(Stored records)
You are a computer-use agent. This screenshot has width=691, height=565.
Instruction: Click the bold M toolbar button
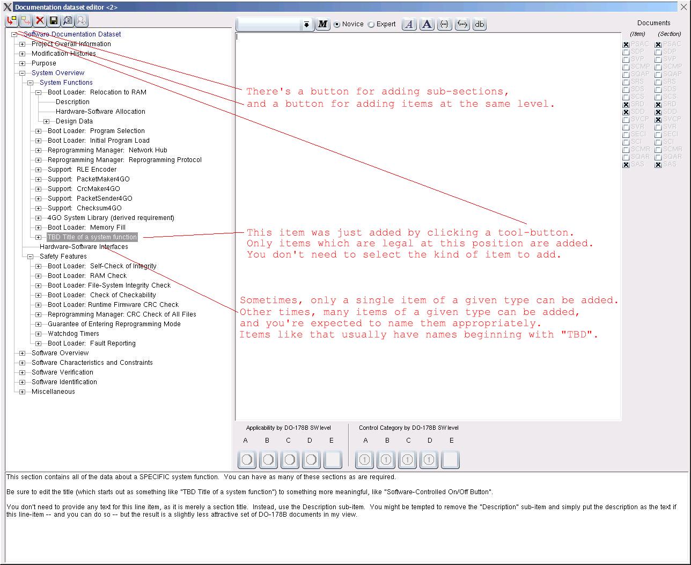click(322, 24)
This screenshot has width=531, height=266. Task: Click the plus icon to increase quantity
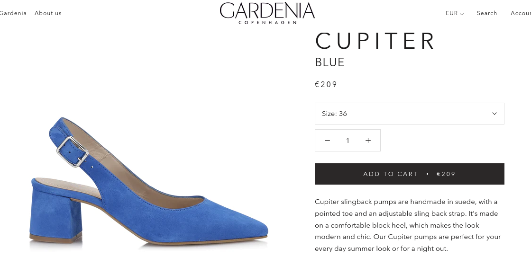(368, 140)
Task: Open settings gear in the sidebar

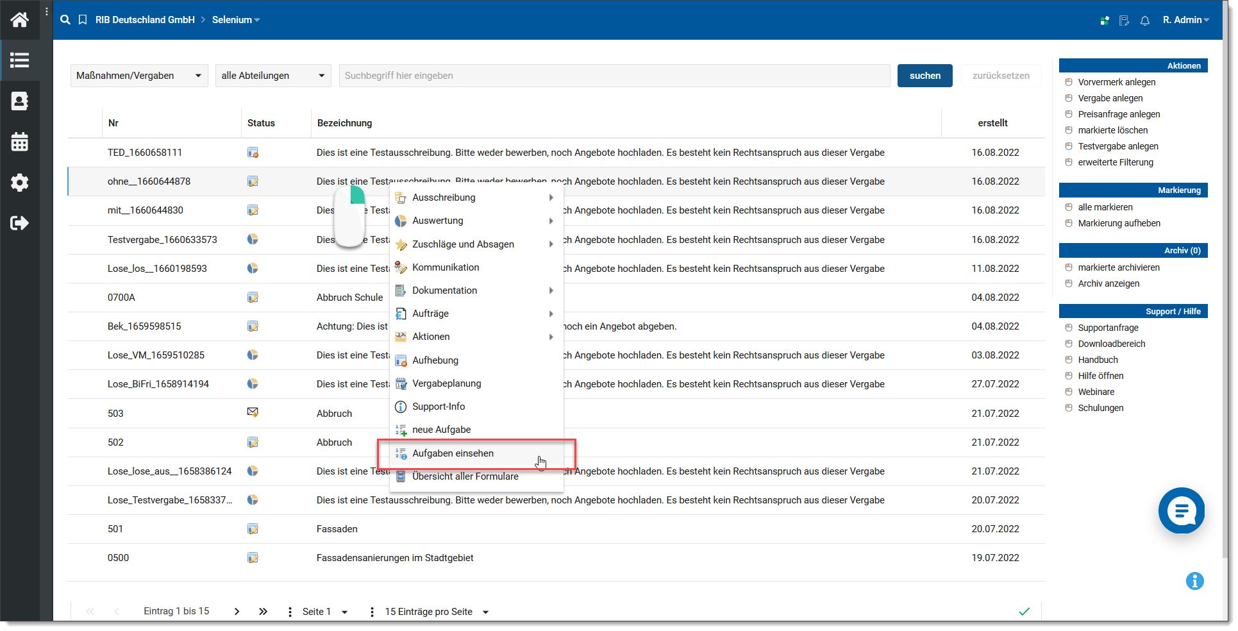Action: pyautogui.click(x=19, y=183)
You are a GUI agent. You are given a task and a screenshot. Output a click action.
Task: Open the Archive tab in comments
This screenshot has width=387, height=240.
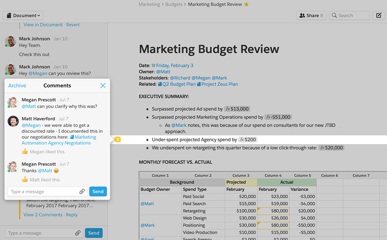[17, 86]
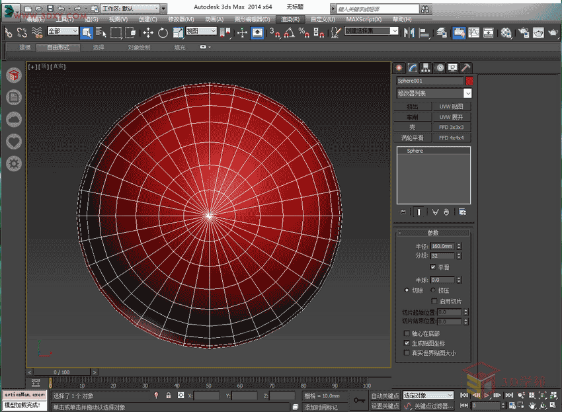
Task: Click Configure Modifier Sets icon
Action: tap(462, 212)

-- TASK ITEM --
Images must not appear; print each record precisely as it reads.

-- ANSWER TO THIS PROBLEM --
You are a computer-use agent. This screenshot has width=691, height=565.
Instruction: Click the bold M toolbar button
click(322, 24)
This screenshot has width=531, height=266. Task: Click the plus icon to increase quantity
(368, 140)
Task: Open settings gear in the sidebar

Action: pyautogui.click(x=19, y=183)
You are a GUI agent. You are given a task and a screenshot. Output a click action.
Task: Open the Archive tab in comments
This screenshot has width=387, height=240.
[17, 86]
Task: Click Configure Modifier Sets icon
Action: tap(462, 212)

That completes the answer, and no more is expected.